Beginning with the line that holds "Where should I click to: Open tweet", please retype each line through the end of the listing below, both ends included, and nothing more.
- Opening Delimiter -
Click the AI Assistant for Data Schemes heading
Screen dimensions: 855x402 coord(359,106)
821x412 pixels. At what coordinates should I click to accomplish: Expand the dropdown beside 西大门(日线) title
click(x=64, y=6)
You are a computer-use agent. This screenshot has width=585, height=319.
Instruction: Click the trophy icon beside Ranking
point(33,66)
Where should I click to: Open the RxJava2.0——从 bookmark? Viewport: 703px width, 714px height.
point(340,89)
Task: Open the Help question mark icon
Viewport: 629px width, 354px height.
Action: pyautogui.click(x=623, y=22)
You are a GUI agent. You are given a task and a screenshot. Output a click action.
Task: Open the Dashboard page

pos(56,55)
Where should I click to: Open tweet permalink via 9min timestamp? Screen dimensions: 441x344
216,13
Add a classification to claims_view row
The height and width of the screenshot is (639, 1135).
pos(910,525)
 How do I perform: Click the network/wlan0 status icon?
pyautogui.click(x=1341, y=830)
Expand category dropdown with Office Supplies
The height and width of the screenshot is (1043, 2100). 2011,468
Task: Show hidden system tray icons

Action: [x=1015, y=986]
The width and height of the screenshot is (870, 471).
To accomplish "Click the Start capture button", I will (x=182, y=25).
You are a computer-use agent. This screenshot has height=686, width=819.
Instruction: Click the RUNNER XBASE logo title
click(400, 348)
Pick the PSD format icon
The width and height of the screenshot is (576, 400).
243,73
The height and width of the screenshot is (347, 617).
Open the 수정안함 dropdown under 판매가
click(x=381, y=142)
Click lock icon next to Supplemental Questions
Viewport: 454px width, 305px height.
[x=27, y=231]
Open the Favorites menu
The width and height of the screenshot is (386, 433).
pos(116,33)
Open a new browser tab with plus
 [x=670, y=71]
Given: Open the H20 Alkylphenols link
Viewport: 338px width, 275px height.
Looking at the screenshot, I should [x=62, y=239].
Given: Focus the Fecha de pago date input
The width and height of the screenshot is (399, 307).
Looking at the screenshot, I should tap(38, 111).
- Closing Delimiter -
= Completed task =
Where should I click to: Open tweet permalink via 9min timestamp? Screen dimensions: 441x344
216,13
Add a classification to claims_view row
The height and width of the screenshot is (639, 1135).
pos(910,525)
 How do I perform: Click the network/wlan0 status icon?
pyautogui.click(x=1341, y=830)
Expand category dropdown with Office Supplies
The height and width of the screenshot is (1043, 2100). 2011,468
Task: Show hidden system tray icons

Action: [x=1015, y=986]
The width and height of the screenshot is (870, 471).
To accomplish "Click the Start capture button", I will (x=182, y=25).
You are a computer-use agent. This screenshot has height=686, width=819.
Instruction: Click the RUNNER XBASE logo title
click(400, 348)
Pick the PSD format icon
The width and height of the screenshot is (576, 400).
243,73
The height and width of the screenshot is (347, 617).
Open the 수정안함 dropdown under 판매가
click(x=381, y=142)
Click lock icon next to Supplemental Questions
Viewport: 454px width, 305px height.
[x=27, y=231]
Open the Favorites menu
The width and height of the screenshot is (386, 433).
pos(116,33)
Open a new browser tab with plus
 [x=670, y=71]
Given: Open the H20 Alkylphenols link
Viewport: 338px width, 275px height.
Looking at the screenshot, I should [x=62, y=239].
Given: Focus the Fecha de pago date input
The width and height of the screenshot is (399, 307).
Looking at the screenshot, I should tap(38, 111).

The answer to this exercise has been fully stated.